EXCERPTED PASSAGE:
[lttng-dev] babletrace2 graph performance considerations

Rocky Dunlap dunlap at ucar.edu
Mon Mar 30 13:30:58 EDT 2020


Simon,

Thanks - see below,

On Mon, Mar 30, 2020 at 7:32 AM Simon Marchi <simark at simark.ca> wrote:

> On 2020-03-30 12:10 a.m., Rocky Dunlap via lttng-dev wrote:
> > A couple of questions on performance considerations when setting up bt2
> processing graphs.
> >
> > 1.  Do parts of the processing graph that can execute concurrently do
> so?  Does the user have any control over this, e.g., by creating threads in
> sink components?
>
> The graph execution in itself is single-threaded at the moment.  We could
> imaging
> a design where different parts of the graph execute concurrently, in
> different
> threads, but it's the the case right now.
>
> You could make your components spawn threads to do some processing on the
> side,
> if that helps, but these other threads should not interact directly with
> the
> graph.
>

In my case I have CTF trace where some analyses can be performed on a
per-stream basis (no need to mux the streams together).  In this case, I
was thinking that it would make sense to thread over the streams.  However,
I think can easily do this at a level above the graph simply by creating
multiple graphs where each one is handling a single stream.  In my case I
am thinking this will be mostly I/O bound, so I'm not sure what kind of
payoff the threads will give.  Overall, I just want to make sure that I am
not doing anything that would, in the long run, preclude
threading/concurrency if it is added to the graph model itself.

STATED GOAL A:
Answer these from the mailing-list message on graph performance:
(i) According to the reply, how is graph execution currently threaded?
(ii) What kind of trace is Rocky working with?
(iii) What does Rocky expect his processing to be mostly bound by?
STATED GOAL B: In the mailing-list message on graph performance, why did Rocky think it would make sense to thread over the streams?
STATED GOAL C: Write the next part of the mailing-list message on graph performance, picking up after its last sentence.

AVAILABLE DATA:

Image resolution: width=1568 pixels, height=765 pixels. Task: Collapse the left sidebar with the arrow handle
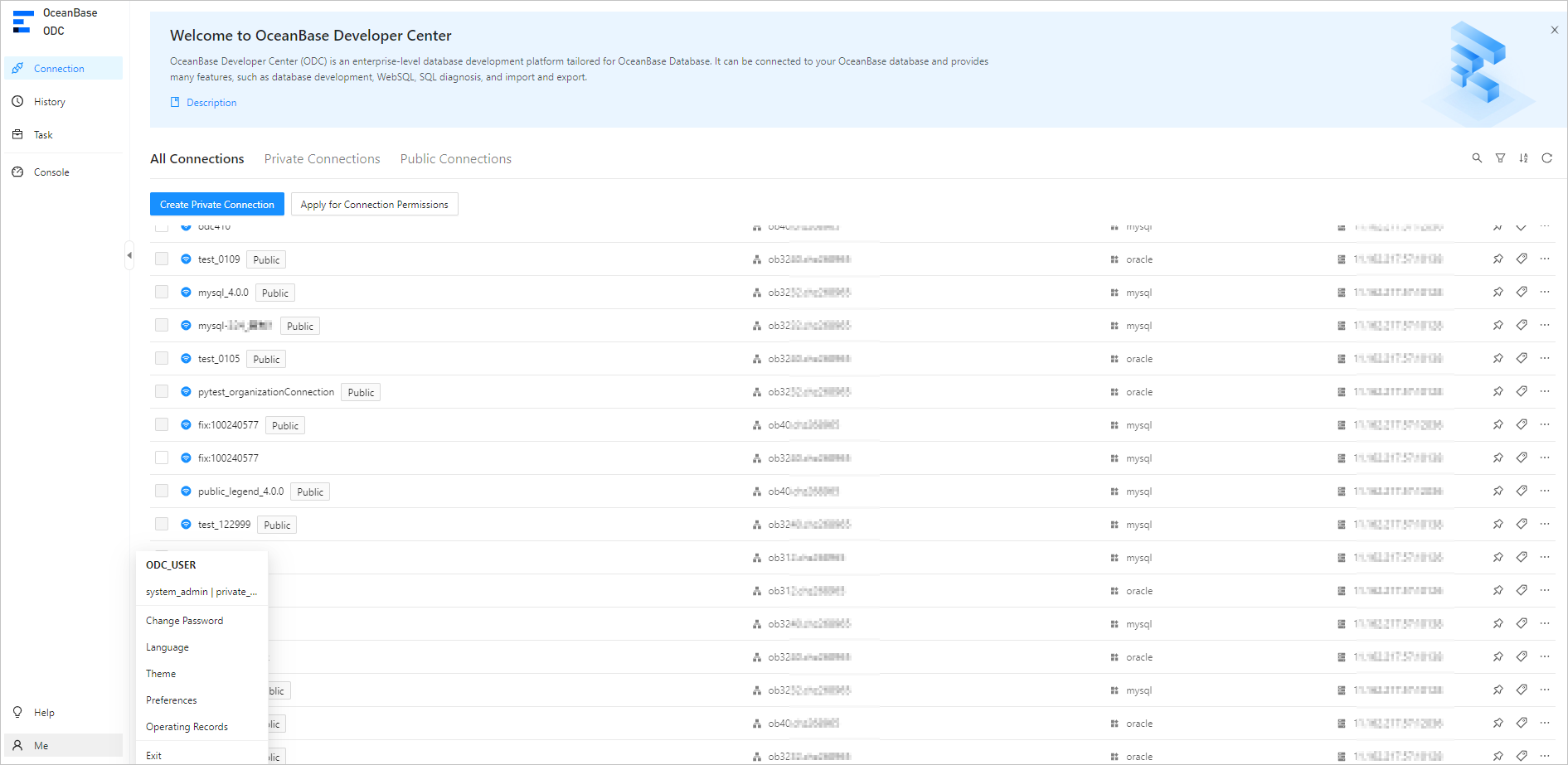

EXPECTED OUTPUT A:
(i) Graph execution is single-threaded at the moment.
(ii) A CTF trace.
(iii) I/O.

EXPECTED OUTPUT B: Some of his analyses can be performed on a per-stream basis, so the streams do not need to be muxed together.

EXPECTED OUTPUT C:
>
> > 2.  It looks like you cannot connect one output port to multiple
> inputs.  Is there a way to create a tee component?
>
> Yes, we have discussed making a tee component, it is on the roadmap but
> not really
> planned yet.  It should be possible, it's just not as trivial as it may
> sound.
>
> One easy way to achieve it is to make each iterator that is created on the
> tee
> component create and maintain its own upstream iterator.  If you have a
> tee with
> two outputs, this will effectively make it so you have two graphs
> executing in
> parallel.  If you have a src.ctf.fs source upstream of the tee, then there
> will
> be two iterators created on that source, so the CTF trace will be open and
> decoded
> twice.  We'd like to avoid that.
>
> The other way of doing it is to make the tee buffer messages, and discard a
> message once all downstream iterators have consumed it.  This has some more
> difficult technical challenges, like what to do when one downstream
> iterator
> consumes, but the other does not (we don't want to buffer an infinite
> amount
> of data).  It also makes seeking a bit tricky.
>
> We could go in more details, if you are interested in starting
> implementing it
> yourself.
>

Yea, I can see how this can get tricky.  This is not critical at this very
moment, but I just wondered if there was a precedent for how to do this
kind of thing.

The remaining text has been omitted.